• Requirement:
Below are some records. Pull every line that contains the word "legend".

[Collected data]
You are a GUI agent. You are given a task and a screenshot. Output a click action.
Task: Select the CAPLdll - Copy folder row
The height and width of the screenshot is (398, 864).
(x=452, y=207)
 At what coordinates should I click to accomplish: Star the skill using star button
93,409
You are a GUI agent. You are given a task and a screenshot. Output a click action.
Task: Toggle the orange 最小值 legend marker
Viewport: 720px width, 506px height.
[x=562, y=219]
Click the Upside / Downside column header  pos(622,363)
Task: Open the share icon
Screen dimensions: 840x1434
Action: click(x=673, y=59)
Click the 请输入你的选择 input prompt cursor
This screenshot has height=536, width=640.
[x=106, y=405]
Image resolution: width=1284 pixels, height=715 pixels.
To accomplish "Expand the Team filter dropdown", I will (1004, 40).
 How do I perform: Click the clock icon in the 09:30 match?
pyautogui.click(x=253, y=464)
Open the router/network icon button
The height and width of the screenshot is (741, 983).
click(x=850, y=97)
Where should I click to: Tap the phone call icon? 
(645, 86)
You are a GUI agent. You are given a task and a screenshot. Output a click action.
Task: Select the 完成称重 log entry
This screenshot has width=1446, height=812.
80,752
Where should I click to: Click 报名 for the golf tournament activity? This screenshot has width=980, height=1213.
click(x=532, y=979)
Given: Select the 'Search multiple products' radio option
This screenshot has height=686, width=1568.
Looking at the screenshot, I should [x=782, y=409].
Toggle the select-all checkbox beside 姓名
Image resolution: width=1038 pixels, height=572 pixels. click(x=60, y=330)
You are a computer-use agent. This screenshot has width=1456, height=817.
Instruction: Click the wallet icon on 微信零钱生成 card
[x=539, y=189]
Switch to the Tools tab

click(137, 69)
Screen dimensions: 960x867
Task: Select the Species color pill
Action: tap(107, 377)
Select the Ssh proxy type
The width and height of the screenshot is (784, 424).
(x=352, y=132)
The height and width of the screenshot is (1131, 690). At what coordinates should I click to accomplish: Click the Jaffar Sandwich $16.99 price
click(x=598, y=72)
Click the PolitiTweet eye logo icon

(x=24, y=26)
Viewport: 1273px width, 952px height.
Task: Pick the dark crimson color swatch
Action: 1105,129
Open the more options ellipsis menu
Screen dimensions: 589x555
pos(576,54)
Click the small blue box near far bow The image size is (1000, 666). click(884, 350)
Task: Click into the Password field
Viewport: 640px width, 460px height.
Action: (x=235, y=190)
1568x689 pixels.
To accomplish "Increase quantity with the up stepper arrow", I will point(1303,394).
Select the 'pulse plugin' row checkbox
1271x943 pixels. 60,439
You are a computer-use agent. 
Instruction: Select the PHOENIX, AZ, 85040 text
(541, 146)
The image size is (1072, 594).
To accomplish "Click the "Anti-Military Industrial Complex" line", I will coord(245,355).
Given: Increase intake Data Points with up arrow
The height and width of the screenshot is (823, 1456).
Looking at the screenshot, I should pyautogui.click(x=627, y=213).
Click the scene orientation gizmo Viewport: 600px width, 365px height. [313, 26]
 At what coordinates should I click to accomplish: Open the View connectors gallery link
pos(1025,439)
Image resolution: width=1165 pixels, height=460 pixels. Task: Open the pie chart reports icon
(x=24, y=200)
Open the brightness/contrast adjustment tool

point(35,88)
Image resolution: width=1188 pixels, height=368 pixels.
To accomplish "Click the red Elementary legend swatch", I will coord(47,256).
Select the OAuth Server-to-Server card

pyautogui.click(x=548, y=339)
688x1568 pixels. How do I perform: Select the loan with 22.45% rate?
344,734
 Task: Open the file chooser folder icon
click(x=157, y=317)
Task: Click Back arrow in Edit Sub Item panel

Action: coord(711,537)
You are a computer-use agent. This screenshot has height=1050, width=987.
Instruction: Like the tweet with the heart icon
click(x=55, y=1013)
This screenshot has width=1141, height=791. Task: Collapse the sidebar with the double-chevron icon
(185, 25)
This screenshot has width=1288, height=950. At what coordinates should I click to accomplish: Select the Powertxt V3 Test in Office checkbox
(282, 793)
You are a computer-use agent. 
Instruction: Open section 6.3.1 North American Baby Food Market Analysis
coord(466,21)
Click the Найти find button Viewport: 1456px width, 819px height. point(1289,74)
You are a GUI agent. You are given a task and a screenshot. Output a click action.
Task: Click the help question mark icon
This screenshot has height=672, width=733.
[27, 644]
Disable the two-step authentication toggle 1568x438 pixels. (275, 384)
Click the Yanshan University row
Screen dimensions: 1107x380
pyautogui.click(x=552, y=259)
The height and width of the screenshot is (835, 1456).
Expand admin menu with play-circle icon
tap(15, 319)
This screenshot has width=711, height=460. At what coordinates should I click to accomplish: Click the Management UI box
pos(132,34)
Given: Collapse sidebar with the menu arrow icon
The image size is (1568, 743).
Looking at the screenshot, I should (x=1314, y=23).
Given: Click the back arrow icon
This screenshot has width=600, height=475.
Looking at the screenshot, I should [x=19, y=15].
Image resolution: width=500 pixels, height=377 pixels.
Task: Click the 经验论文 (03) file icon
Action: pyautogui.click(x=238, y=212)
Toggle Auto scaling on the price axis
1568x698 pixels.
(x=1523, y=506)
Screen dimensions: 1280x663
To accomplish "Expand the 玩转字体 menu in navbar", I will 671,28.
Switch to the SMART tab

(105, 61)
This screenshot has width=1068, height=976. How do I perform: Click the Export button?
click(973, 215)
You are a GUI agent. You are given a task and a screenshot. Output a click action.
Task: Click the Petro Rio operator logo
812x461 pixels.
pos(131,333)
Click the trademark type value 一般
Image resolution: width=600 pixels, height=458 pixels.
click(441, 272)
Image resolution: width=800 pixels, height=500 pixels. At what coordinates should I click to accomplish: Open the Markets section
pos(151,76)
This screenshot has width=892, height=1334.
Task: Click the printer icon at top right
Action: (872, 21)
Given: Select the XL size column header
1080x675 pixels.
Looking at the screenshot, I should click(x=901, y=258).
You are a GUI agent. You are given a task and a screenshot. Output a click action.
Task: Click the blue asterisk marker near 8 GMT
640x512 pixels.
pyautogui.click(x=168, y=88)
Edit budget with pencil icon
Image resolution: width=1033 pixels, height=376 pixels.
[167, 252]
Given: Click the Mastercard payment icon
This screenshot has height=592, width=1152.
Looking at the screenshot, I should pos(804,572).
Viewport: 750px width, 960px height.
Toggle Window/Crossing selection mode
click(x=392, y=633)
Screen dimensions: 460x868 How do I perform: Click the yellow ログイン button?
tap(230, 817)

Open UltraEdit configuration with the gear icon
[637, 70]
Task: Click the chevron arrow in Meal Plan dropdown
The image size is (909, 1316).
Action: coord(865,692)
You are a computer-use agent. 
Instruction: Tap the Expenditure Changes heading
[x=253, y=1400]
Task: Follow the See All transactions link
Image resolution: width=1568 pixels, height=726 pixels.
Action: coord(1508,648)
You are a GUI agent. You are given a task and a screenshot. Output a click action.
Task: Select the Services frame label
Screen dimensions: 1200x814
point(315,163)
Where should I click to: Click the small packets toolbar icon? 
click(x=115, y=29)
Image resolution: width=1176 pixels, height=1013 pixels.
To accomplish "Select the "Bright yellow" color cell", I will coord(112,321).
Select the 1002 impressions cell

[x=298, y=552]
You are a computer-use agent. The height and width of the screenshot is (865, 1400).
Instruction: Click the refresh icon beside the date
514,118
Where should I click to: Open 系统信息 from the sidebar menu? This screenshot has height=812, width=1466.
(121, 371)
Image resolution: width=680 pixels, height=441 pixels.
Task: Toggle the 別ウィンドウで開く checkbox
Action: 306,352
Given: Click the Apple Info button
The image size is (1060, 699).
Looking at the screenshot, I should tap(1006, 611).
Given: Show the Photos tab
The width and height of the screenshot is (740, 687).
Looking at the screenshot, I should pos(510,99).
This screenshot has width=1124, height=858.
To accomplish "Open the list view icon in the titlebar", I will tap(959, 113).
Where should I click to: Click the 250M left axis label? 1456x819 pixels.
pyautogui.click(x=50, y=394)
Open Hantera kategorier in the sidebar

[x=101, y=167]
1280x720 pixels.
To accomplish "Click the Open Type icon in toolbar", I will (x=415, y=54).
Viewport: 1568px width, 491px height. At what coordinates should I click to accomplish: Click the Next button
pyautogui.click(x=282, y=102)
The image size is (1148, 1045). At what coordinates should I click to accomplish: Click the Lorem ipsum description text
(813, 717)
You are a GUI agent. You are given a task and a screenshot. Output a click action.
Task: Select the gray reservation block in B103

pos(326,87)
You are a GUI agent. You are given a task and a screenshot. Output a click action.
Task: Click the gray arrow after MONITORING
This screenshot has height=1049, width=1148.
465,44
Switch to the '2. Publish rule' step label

• Solution to this problem:
Task: Toggle the orange 最小值 legend marker
To accomplish "Click the red Elementary legend swatch", I will coord(47,256).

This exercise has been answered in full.